世界最大の会計専門団体である英国公認会計士協会(ACCA)が、新型コロナウイルスのパンデミック期に導入した遠隔試験制度を全面的に廃止することを決定した。技術の発達がもたらした利便性よりも、資格自体に対する信頼性の崩壊がより大きな脅威として浮上したという分析である。
30日(現地時間)、ACCAは来年3月からすべての遠隔試験を中止し、対面試験体制に復帰すると明らかにした。例外的な状況を除けば、すべての受験者は試験会場に直接出席しなければならない。ACCAは全世界で25万7900人の会員と50万人以上の学生を抱える世界最大の会計団体である。ヘレン・ブランドACCA最高経営責任者(CEO)はフィナンシャル・タイムズ(FT)のインタビューで「不正行為のシステムが精巧になる速度が、われわれが構築できるセキュリティシステムの進化速度を上回った」と述べた。
ACCAによると、最近の遠隔会計試験に関する不正行為の様相は過去に比べてはるかに摘発が難しくなった。従来の遠隔監督技術は、ウェブカメラによる視線追跡やキーボード入力パターン分析に依存していた。システム上、画面外で行われる不正行為は防げなかった。受験者はこの点を突き、スマートフォンで試験問題を撮影した後、これをChatGPTのようなAIチャットボットに入力する方式で不正を働いた。
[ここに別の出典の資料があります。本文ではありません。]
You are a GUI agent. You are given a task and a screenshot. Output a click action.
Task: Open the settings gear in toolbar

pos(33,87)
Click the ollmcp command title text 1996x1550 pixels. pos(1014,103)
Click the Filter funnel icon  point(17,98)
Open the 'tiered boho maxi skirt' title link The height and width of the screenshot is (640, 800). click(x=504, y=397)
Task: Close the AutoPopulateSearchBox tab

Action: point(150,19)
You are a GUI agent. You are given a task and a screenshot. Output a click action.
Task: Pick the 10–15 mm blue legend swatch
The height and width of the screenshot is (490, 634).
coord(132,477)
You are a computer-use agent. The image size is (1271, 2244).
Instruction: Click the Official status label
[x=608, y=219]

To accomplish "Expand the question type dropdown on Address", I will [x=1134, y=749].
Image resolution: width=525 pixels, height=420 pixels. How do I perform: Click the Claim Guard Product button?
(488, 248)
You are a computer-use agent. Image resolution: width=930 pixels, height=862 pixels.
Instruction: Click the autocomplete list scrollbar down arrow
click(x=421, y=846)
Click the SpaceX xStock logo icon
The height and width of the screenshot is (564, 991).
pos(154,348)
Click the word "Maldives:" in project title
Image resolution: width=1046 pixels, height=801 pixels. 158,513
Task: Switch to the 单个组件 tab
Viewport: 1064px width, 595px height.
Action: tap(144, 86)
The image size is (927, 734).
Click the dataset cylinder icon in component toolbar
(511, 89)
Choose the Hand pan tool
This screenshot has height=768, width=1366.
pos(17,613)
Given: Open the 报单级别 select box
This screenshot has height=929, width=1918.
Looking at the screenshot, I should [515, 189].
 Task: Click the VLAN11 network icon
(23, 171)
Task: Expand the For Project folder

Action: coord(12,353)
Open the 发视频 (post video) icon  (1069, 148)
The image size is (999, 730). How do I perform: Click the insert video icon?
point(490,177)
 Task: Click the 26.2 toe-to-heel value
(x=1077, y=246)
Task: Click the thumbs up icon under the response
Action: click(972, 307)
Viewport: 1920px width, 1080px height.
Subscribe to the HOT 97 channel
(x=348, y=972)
受験者はAIがリアルタイムで提供した複雑な会計の解法と解説を撮影してそのまま入力し、高得点を得た。
会計業界で「ビッグ4」と呼ばれる大手会計事務所に所属する従業員も、内部試験で組織的に不正を働き摘発される事例が相次いだ。アーンスト・アンド・ヤング(EY)所属の監査人員数十人は、2022年に公認会計士(CPA)資格維持に必須の倫理試験で答案を共有し、組織的に不正行為を行った。EYはこれを調査する過程で虚偽の陳述まで行った事実が明らかになった。その結果、米国証券取引委員会(SEC)から過去最大規模である1億ドル(約1448億2200万ウォン)の罰金処分を受けた。
PwC、KPMG、デロイトもまた、米国とカナダ、オーストラリア、オランダなど世界各地の従業員数千人が関与した不正行為により、それぞれ数百万ドル規模の罰金処分を受けた。米国上場会社会計監督委員会(PCAOB)の調査結果によると、これらの事務所の役職員数百人が内部研修試験の答案を数年間共有していた。とりわけ執行部の幹部に至るまで不正に加担した事実が明らかになり、会計業界の道徳性は底まで落ちた。個人の倫理を越え、会計士の信頼性を左右するほどの制度的限界に至ったと専門家は分析した。ブランドCEOは「高リスク・高負担の試験のうち、遠隔監督を依然として許容するケースは、いまやほとんど残っていない」と述べた。
別の会計専門団体であるイングランド・ウェールズ勅許会計士協会(ICAEW)もエンデミック以後、継続的に不正行為に対して警鐘を鳴らしてきた。ICAEWは昨年「試験における不正行為の報告件数が持続的に増加している」と公式に発表した。ICAEWは具体的な統計数値を公開しなかったが、プレスリリースで「(不正行為が)引き続き増加(increasing)している」と明らかにした。内部ではすでに不正行為に関する有意な趨勢の変化が感知され、これを構造的な問題として認識しているという意味である。
ACCAは会計士という職業の公共性を勘案し、保守的な選択を下したとした。会計専門資格は企業の財務諸表の信頼性を担保する。これにより投資家を保護し、資本市場の秩序を維持する。会計士試験の信頼性が揺らげば、監査報告書と企業統治全般に対する不信が高まる可能性がある。
専門家は、今回の措置が他の専門資格試験分野へ拡散する可能性が大きいと予測した。英ガーディアンは「ビッグ4会計事務所の不祥事以後、不正行為は個人の逸脱を越え、会計産業全体のリスクへと格上げされた」とし、「今回のACCAの決定は、資本市場の最後の砦である会計専門職の信頼を守るための苦肉の策だ」と評価した。